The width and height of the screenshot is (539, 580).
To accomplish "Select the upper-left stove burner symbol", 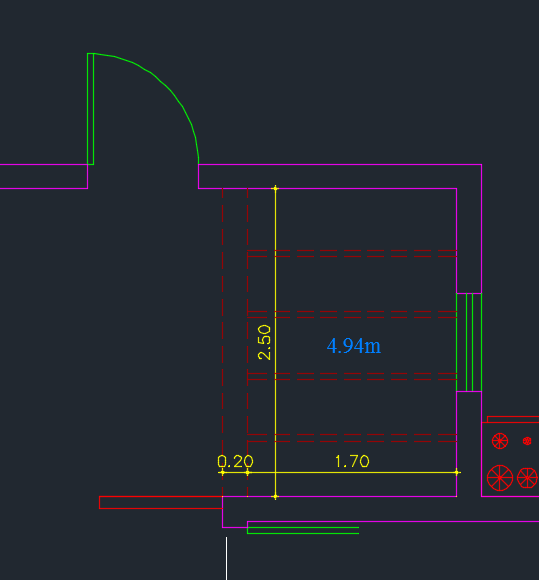I will pos(500,441).
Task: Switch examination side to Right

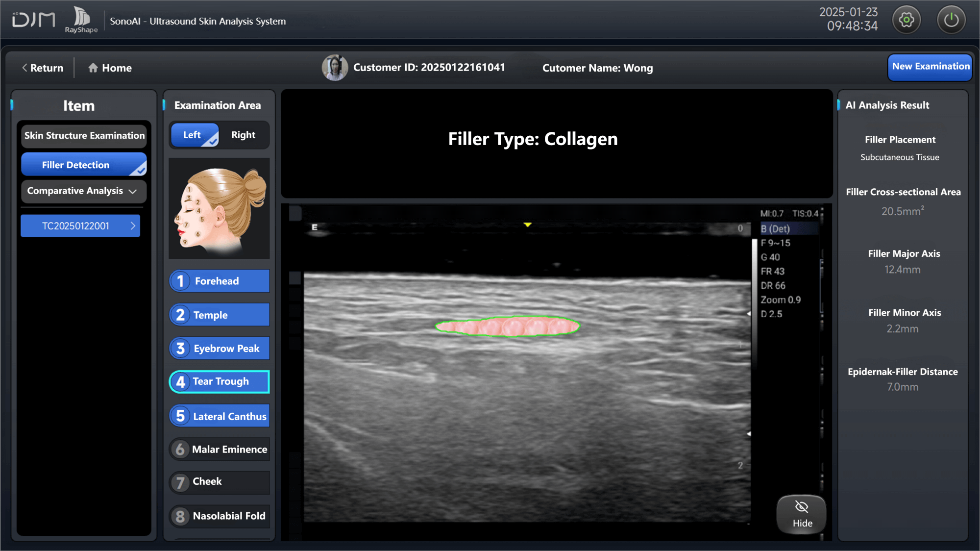Action: click(x=243, y=135)
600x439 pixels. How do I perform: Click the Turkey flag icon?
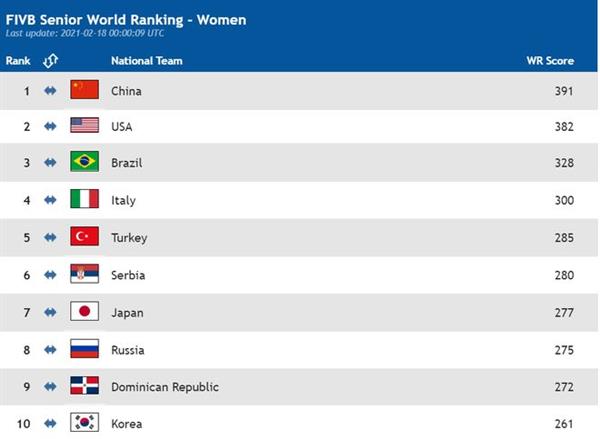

=== PROMPT ===
Starting with the line that contains "Task: Switch examination side to Right" and going on through the end of the records, write those lines again with "Turkey" replaced by "Japan" and nothing else changed. Leave the pictures out of your answer.

=== TASK OUTPUT ===
Task: Switch examination side to Right

Action: click(x=243, y=135)
600x439 pixels. How do I perform: Click the Japan flag icon?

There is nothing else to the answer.